Eurozone countries need to put more money in their rescue fund before G20 nations can step in to help them, the G20 finance ministers have said.
The G20 finance ministers have called on eurozone economies to boost the region's rescue fund
They said such a move was "essential" to their decision to provide more resources to the International Monetary Fund (IMF) to help the region.
Earlier this month, eurozone leaders set up a permanent bailout fund of 500bn euro ($673bn; £420bn).
There are concerns the fund may not be able to rescue a deeply indebted state.
"We have to see the colour of the eurozone's money first - and quite frankly, that hasn't happened," the British chancellor George Osborne said.
"Until it does, there's no question of extra IMF money from Britain or probably anyone else."
The German factorAny move to boost the eurozone rescue fund is likely to put more pressure on the leading eurozone economies, especially Germany.
The eurozone's biggest economy has so far resisted calls to increase the size of the bailout fund and sent mixed signals regarding whether it was prepared to change its stance.
On the eve of the G20 meeting, German finance minister Wolfgang Schauble wrote in an article published in the Mexican newspaper El Universal that he was against such a move.
"Should we increase even more the firewalls? The response is a resounding no," he wrote.
"This would not only not solve the problems of debt and competitiveness that brought the affected countries to their current state of affairs, it would also discourage their governments from carrying out consolidation and reform."
However, after the meeting, Mr Schauble said that eurozone leaders would look into the matter and take a decision as early as next month.

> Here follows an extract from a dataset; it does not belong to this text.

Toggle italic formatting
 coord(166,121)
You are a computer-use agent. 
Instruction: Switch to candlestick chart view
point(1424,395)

Meanwhile, Olli Rehn, European Commissioner for Economic and Monetary Affairs urged the region's leaders to solve the issue as soon as possible.
"One of the crucial lessons of this crisis has been that... the longer we wait the more costly it tends to get," he said.

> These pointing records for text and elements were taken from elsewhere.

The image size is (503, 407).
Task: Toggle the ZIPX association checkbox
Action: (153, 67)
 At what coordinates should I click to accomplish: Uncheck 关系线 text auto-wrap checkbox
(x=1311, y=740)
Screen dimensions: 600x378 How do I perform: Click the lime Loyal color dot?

'Weak growth'The eurozone debt crisis has seen growth slowing down in the region's economies.
Italy and the Netherlands both slipped into a recession in the last quarter of 2011. They saw their economies shrink by 0.7% during the three months to the end of December, the second consecutive quarter of economic contraction.

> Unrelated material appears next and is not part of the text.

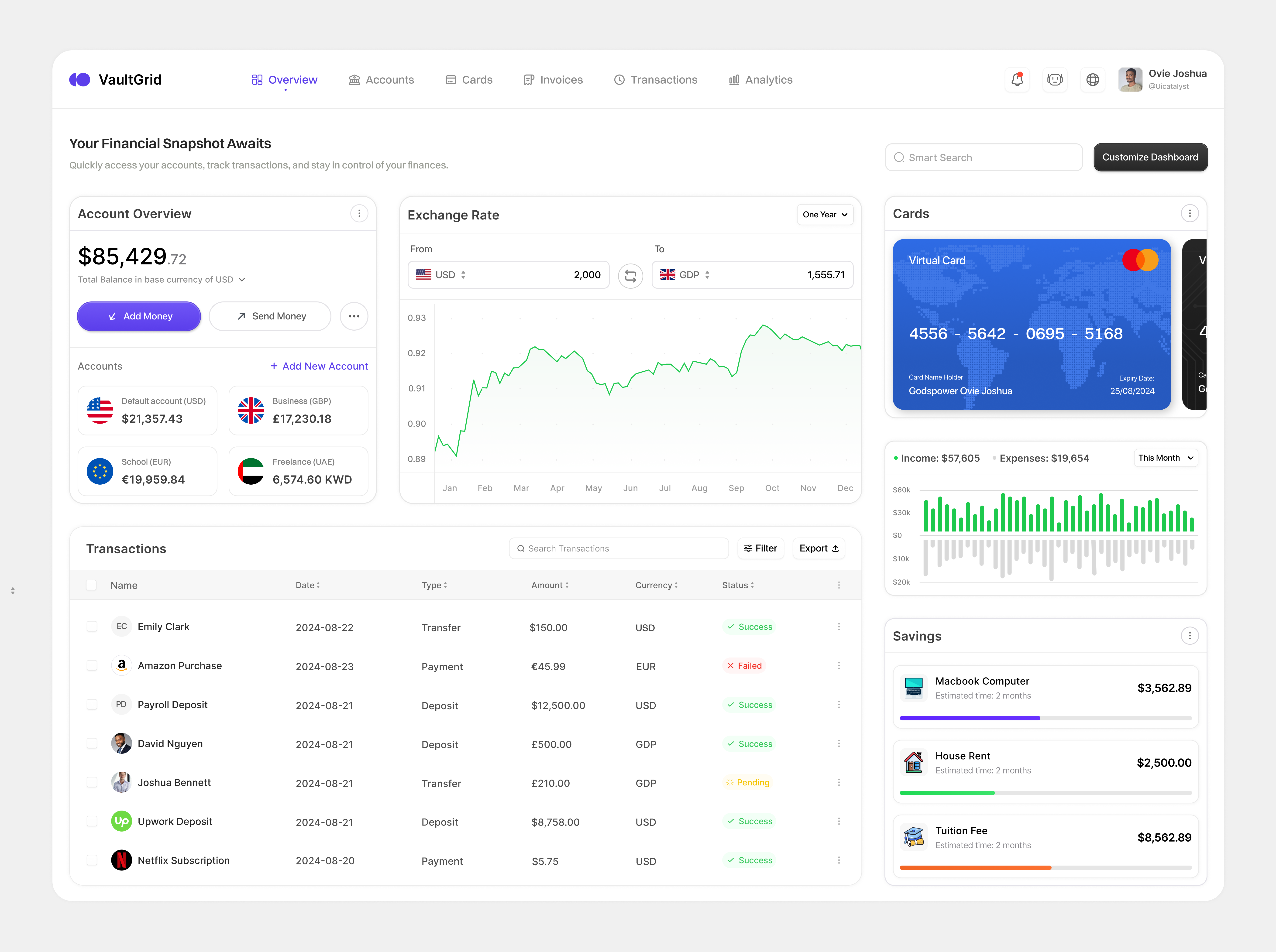Open the notification bell

(1017, 79)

Germany had its first negative quarter since 2009 with a decline of 0.2% in the October to December quarter, compared with the previous three months.
The fear is that if not controlled and solved in time, the region's debt crisis may start to hurt global economic growth.
The eurozone is a key market for Asia exports. As growth slows down in the region, consumer demand is likely to fall and hurt Asia's export-dependent economies.
The G20 finance ministers warned that risks to global economic growth continue to remain high.
"The international economic environment has continued to be characterized by an uneven performance, with weak growth in advanced economies and a stronger, albeit slowing, expansion in emerging markets," the ministers said in a joint statement issued after the meeting.